Development – By 1968 the Defense Advanced Research Projects Agency, or DARPA, guided the technology and its development under the project name ARPANET and honed the boarder aspects of the project, such as its structural and technical parameters, architectural designs, and key components like the Interface Message Processors (IMP).

Inception – After the very first host computer was connected to the first node at UCLA in 1969, the Stanford Research Institute connected and host-to-host messaging was born. Following this with the addition of two nodes that dealt with application visualization projects, four host computers were connected to ARPANET.

Sophistication – As more and more computers were added to the network, function and utilization was the focus for improvements. Software was subsequently devised and the Network Control Protocol (NCP) was implemented, thus leading to the need for more applications. In 1972, the budding network saw its culmination in the construction of the ultimate coordination tool– electronic mail.
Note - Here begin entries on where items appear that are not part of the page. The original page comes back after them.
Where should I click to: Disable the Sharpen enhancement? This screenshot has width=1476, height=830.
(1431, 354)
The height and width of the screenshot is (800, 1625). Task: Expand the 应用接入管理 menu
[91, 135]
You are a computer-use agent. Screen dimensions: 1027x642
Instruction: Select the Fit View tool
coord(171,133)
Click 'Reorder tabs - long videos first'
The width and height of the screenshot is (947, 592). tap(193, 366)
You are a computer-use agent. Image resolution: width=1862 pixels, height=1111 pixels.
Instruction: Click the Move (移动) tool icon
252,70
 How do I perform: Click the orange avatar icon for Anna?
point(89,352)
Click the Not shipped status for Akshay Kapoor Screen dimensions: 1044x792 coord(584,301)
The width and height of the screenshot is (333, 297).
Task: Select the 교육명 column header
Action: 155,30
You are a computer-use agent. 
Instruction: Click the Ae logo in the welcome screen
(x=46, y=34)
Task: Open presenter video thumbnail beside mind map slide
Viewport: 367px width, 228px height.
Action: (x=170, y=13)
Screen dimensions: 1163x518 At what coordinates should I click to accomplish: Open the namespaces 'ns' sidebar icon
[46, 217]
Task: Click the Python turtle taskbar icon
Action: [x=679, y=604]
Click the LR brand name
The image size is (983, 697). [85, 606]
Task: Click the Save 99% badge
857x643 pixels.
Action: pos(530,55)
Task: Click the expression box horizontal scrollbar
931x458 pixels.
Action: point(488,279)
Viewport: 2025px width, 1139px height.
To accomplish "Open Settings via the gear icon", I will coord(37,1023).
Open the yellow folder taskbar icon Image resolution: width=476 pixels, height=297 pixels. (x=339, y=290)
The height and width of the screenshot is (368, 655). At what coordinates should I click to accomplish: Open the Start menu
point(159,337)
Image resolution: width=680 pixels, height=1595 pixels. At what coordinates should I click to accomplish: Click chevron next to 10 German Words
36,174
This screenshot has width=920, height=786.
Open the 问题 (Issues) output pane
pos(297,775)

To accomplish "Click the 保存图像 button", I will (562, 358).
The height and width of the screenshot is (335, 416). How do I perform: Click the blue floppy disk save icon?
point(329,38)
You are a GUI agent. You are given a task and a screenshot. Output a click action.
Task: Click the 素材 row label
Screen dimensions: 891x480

Integration – Soon the ultimate goal of ARPANET turned to incorporating other separate networks through the foundational idea of Internetworking Architecture where they may be independently designed for a unique interface. This would be referred to as “internetting” and throughout the late ‘70s and early 80’s there would be extensive development of LANS, PC’s and workstations that would not just lead to more networks, but to more modifications of the initial model.

Evolution – As the Internet grew, so did the progressive management issues; in particular were the router insufficiencies, the transition to the Transmission Control Protocol/ Internet Protocol, and problems regarding a single table for every host after they all were assigned names for easier public use. This latter was accommodated by the creation of the Domain Name System (DNS) that would mitigate the task by properly distributing hierarchical host names into Internet addresses.

Mainstream – By the mid 90’s, the Internet was a respected and well-supported technology that was embraced not only by those in the research communities, but the mainstream masses for personal communicative uses too.

 

What Brought About the World Wide Web

Documentation – One of the key factors in the successful building of the Internet into what it is now was the free promotion and sharing of research and data. The new, dynamic, and real-time exchange of knowledge was critical to the concept of an online, interconnected community.

Community – Though the Internet was established by those in academia, it was the efficient transmittance of ideas that allowed the common man to become engaged and help build it with his public presence. By creating a widespread community, they also created a widespread dialogue and their peer-to-peer relationships helped drive the technology forward.

Commercialization – As vendors began to supply the network products, and the service providers the internet connections, we have seen a shift in the popular demand that now treats the technology much like a physical commodity due to the systemic use of browsers and search engines and the World Wide Web for commercial purposes.

 

Tool of The 21st Century

What once began as a data communications network and evolved into a global information infrastructure is now a technology that manifests itself in every person’s life. It dictates how we communicate as a society, how we learn, and how we will continue to evolve. You should take credence in the fact that knowing this brief history will help you understand the trajectory we are all on as a globalized, interconnected people.